### Exercise goal
Produce exactly the lines from the one holding "At what coordinates should I click to accomplish: Open" through the last line of the data below, with every picture left out.

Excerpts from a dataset
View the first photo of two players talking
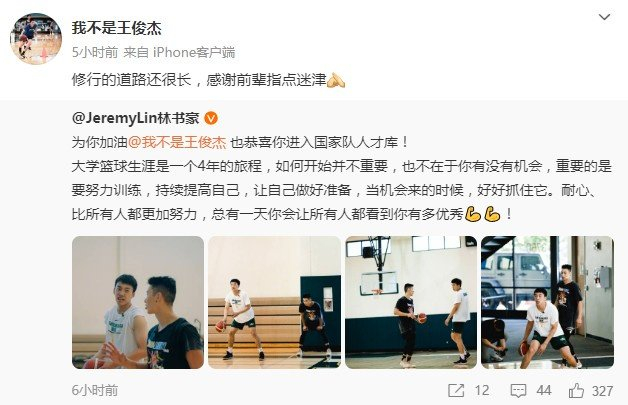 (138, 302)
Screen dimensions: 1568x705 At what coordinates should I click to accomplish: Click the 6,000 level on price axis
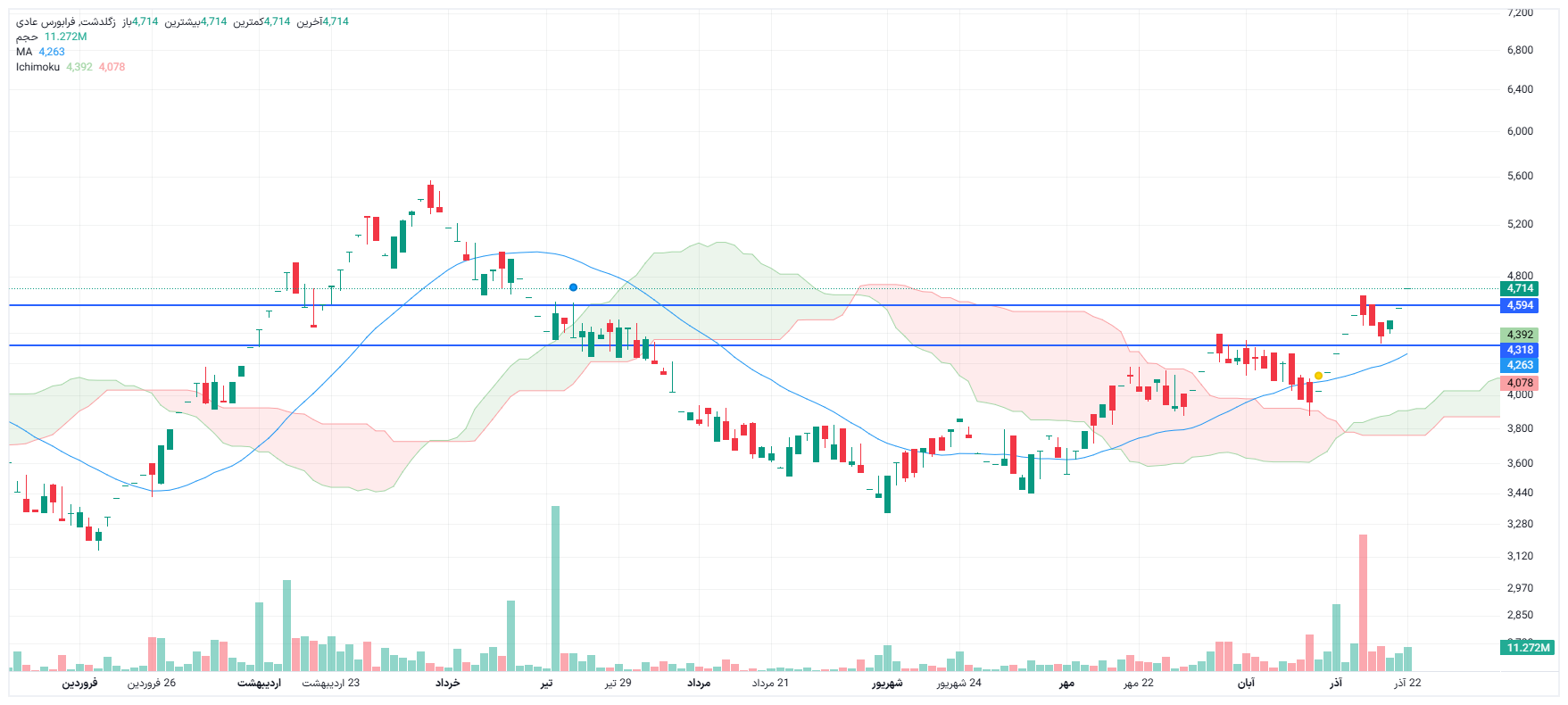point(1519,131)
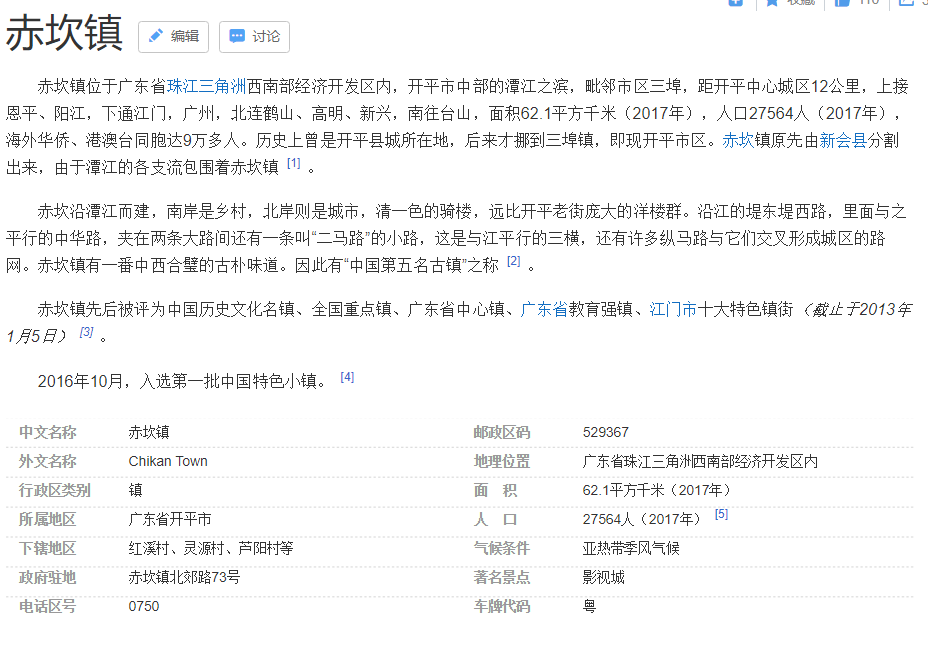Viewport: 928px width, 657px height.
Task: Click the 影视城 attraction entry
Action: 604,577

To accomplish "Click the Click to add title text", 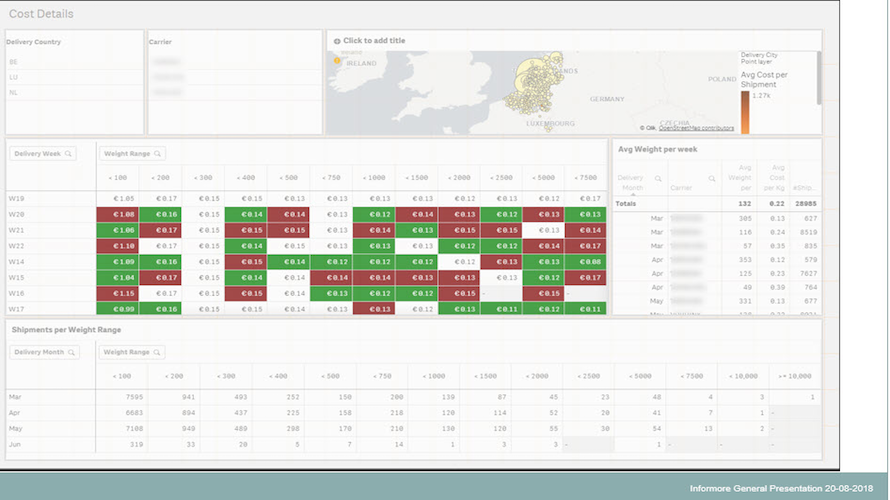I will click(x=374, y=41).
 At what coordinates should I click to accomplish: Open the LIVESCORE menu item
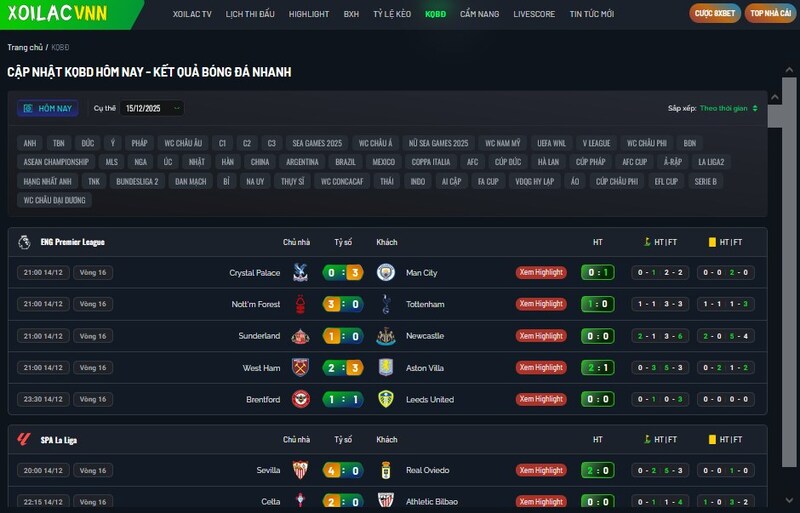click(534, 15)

### Solution
 At what coordinates should I click to accomplish: Open the LIVESCORE menu item
click(534, 15)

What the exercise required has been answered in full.